[[ DOCUMENT EXCERPT, beginning ]]

One of my favorite memories of my early teenaged years is a summer evening my father, brother and I spent with my Great Uncle Lew. We called Lew “our funny uncle” because he was always teasing, joking and generally making a dramatic fuss, unlike our own no-drama family. We had gone down to Atlantic Highlands along the North Jersey shore to fish with Uncle Lew and his straight-man, Captain Bill.

In the summer dusk, Uncle Lew took us to the Shrewsbury River, a tidal river near Sandy Hook, where he unpacked a seine-net and announced we were about to catch bait fish for our early morning fishing trip. My brother stood on the shore, and I took the other end of the net out in a great arc out into the river and gradually walked back to the shore, where together we hauled in the net and its catch. Not a fisherman myself, I was amazed at the variety of sea-life we hauled in: shrimp, hard-shell crabs, soft-shell crabs, seahorses, starfish and, of course, the bait fish.

[[ DOCUMENT EXCERPT, end ]]
[[ DATASET RECORDS, beginning ]]

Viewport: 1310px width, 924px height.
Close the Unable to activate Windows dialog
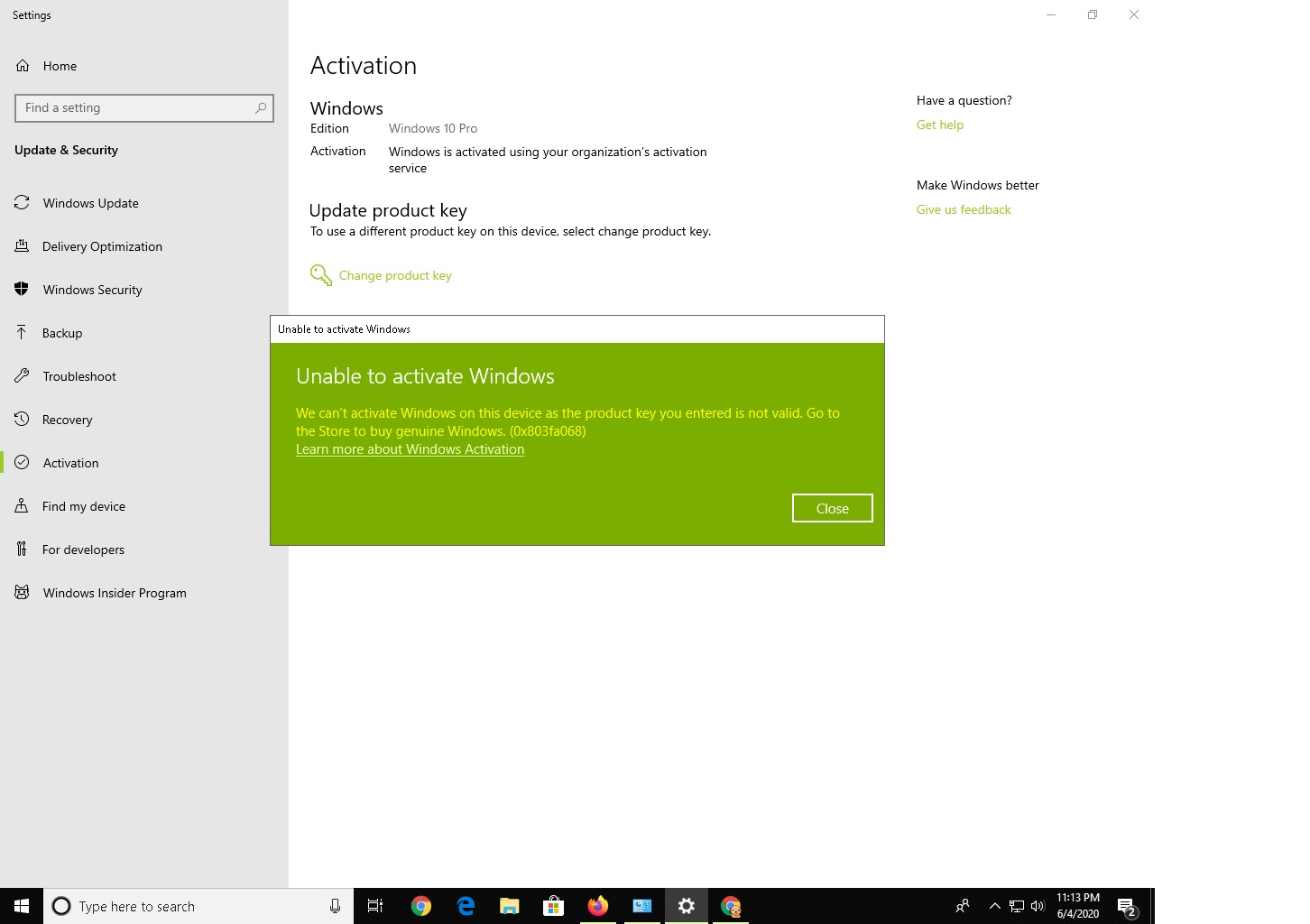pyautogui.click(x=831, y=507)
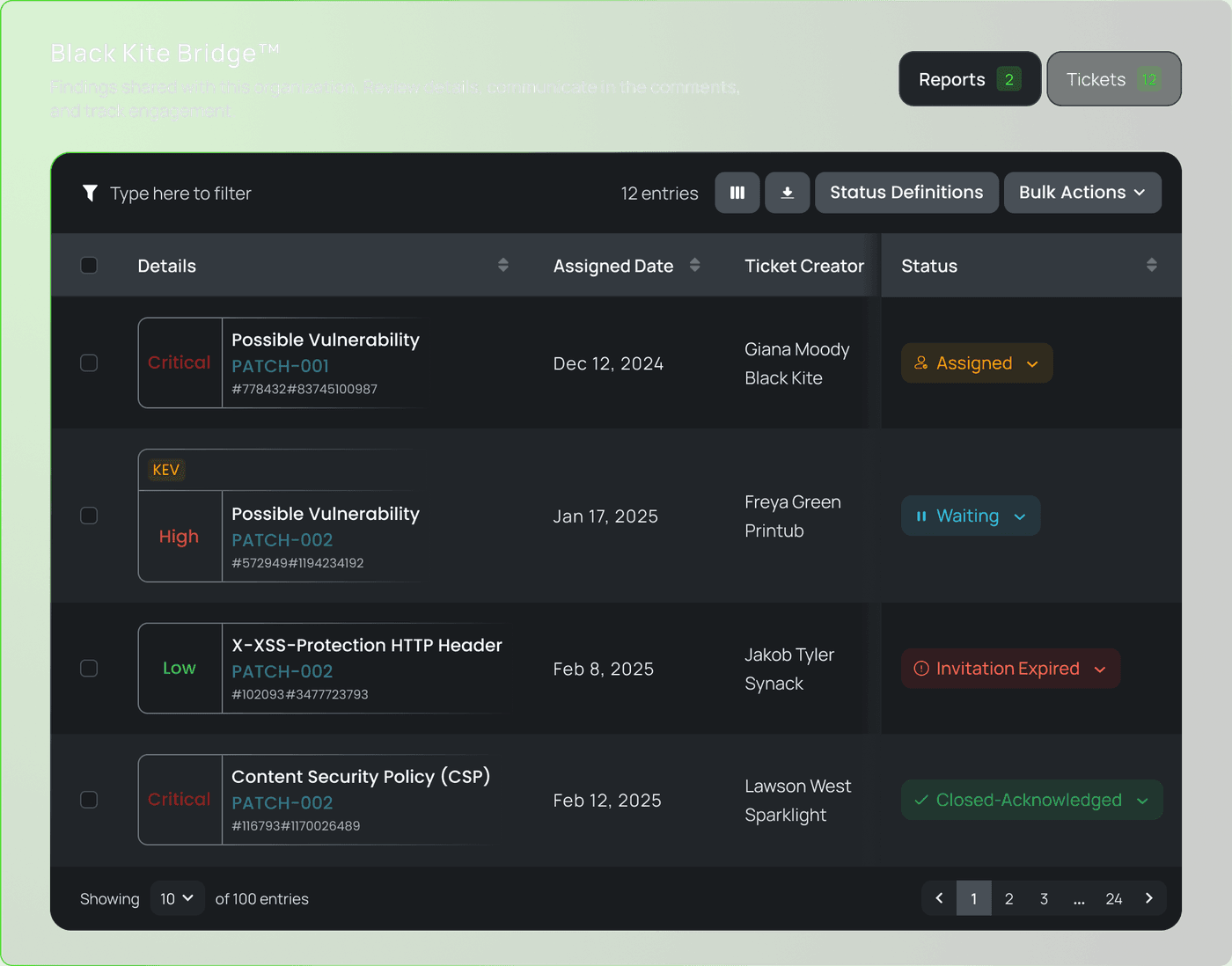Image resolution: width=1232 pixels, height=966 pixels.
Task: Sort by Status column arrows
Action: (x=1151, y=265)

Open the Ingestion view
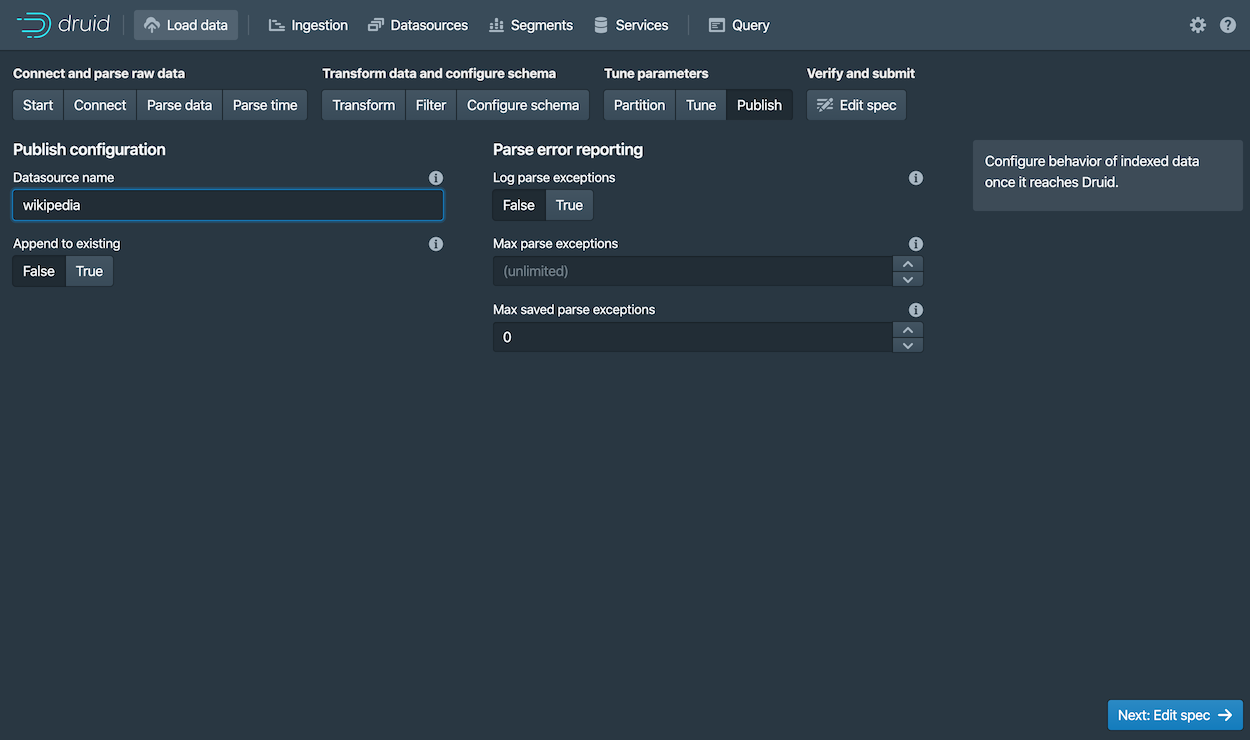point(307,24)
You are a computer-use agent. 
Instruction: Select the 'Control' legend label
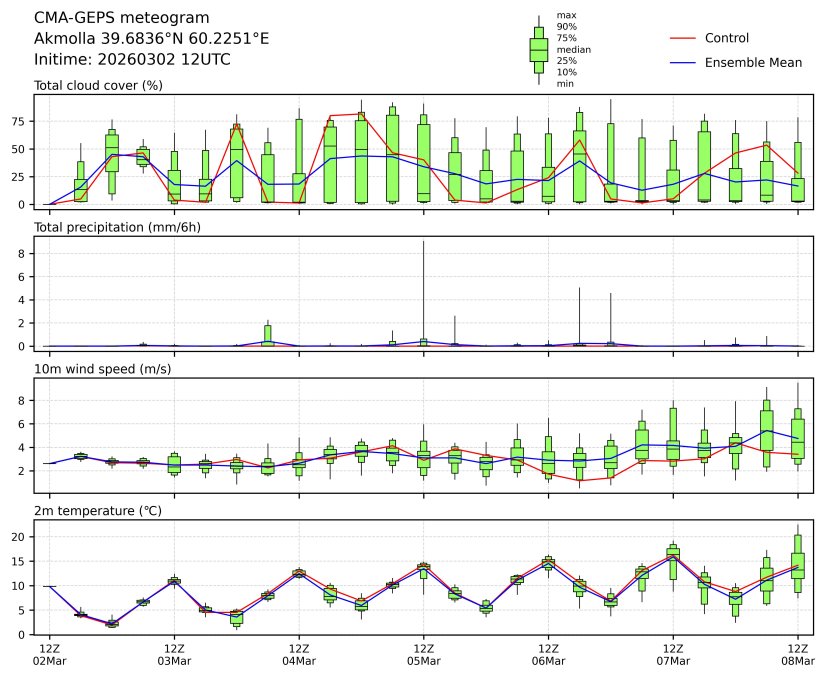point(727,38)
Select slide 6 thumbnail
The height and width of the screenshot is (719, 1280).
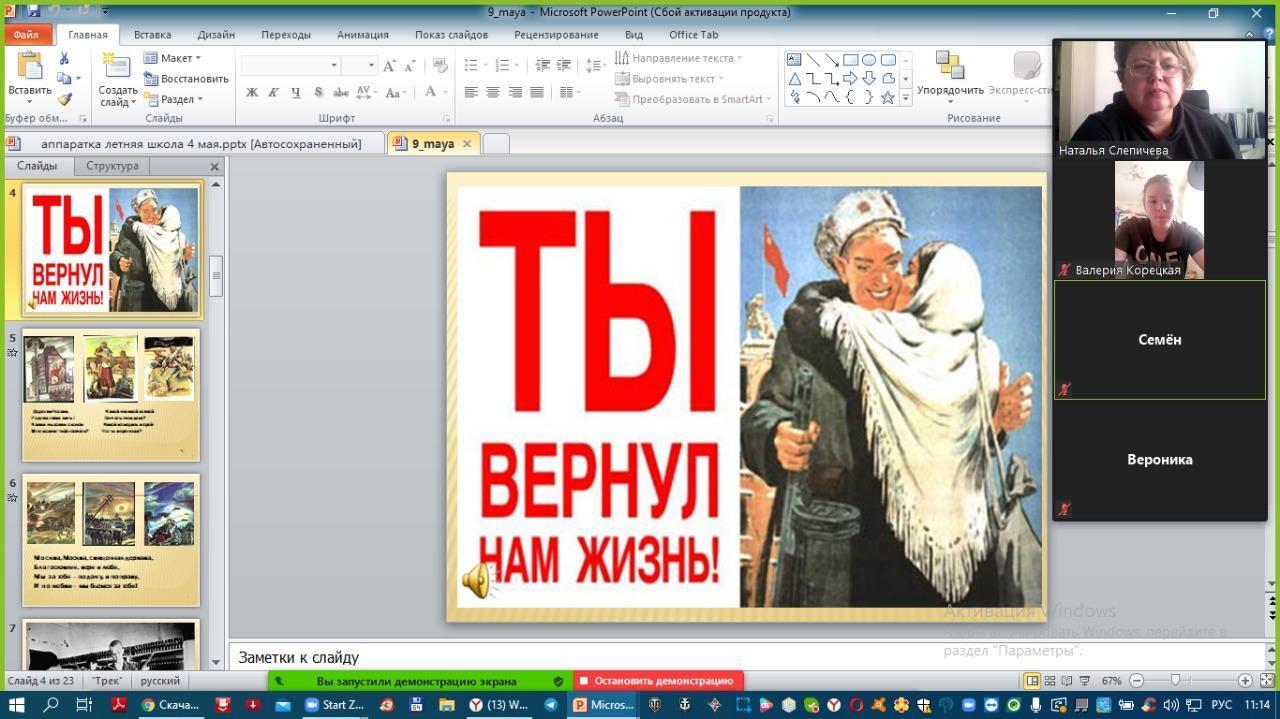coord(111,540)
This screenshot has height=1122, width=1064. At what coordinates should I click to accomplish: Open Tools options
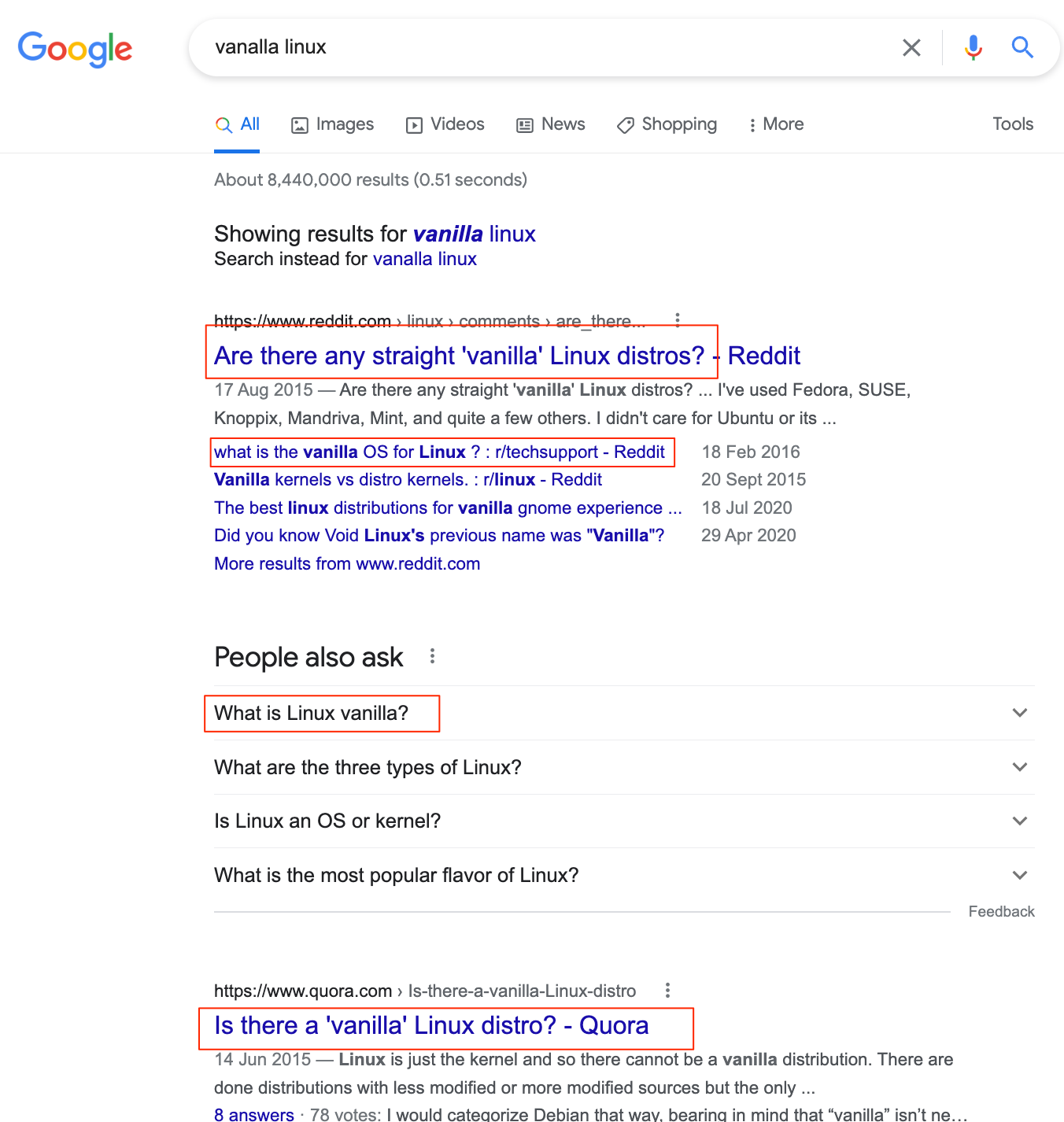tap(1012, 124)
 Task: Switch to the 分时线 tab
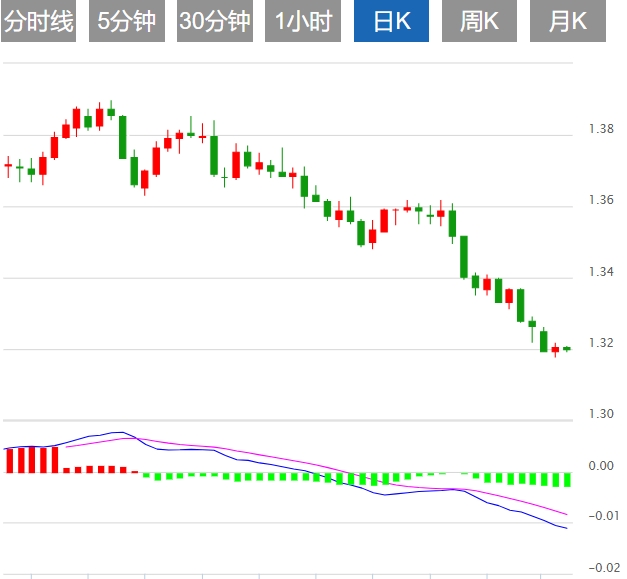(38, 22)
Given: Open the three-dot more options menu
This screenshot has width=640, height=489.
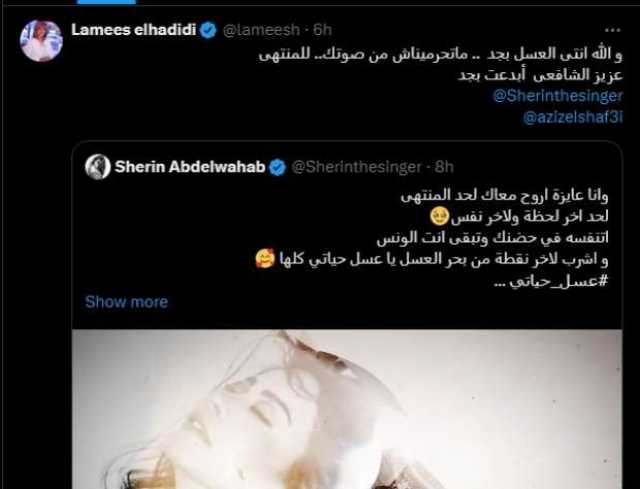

[[ DATASET RECORDS, end ]]

→ **PROBLEMS TO SOLVE**:
(a) Could you copy, word for word, everything in the memoir passage about the fishing evening with Great Uncle Lew from "One of my favorite" down to "straight-man, Captain Bill."?
(b) How would you go on with the memoir passage about the fishing evening with Great Uncle Lew, picking up right after its last sentence?

→ **ANSWERS FOR THE EXERCISE**:
(a)
One of my favorite memories of my early teenaged years is a summer evening my father, brother and I spent with my Great Uncle Lew. We called Lew “our funny uncle” because he was always teasing, joking and generally making a dramatic fuss, unlike our own no-drama family. We had gone down to Atlantic Highlands along the North Jersey shore to fish with Uncle Lew and his straight-man, Captain Bill.

(b)
Whenever I hear the short parable of the dragnet “which collects fish of every kind,” I think of that twilight fishing venture. And when we returned home, just like the fisherman in the parable, we sorted the catch, “putting what was good in buckets” and throwing out the rest.

The parables we hear today are all about the kingdom of God. Some are about the singleness of heart needed to storm the kingdom. The parables about the seine-net and the householder, though, have a different theme—the diversity of the kingdom. The new community Jesus was gathering around him was made up of all sorts of people: Simple fishermen, women of independent means who follow Jesus about and support him, men and women he has healed, aspiring young people whom he inspires to follow him, curious religious leaders like Nicodemus and Joseph of Aramathea,

tax-collectors like Matthew and Zaccheus, religious searchers for who find Jesus teaches with a natural authority, pious Jews waiting for the redemption of Israel. The Jesus Movement, as scholars called it, was a multifarious multitude of unlikely fellow-travelers.

The parable has two messages for us. The first is that the new community God is gathering around Jesus is an inclusive one. It involves all sorts of people, who ordinarily would not come together. They represent the diversity of God’s creation and the inclusiveness of divine love, which has no favorites.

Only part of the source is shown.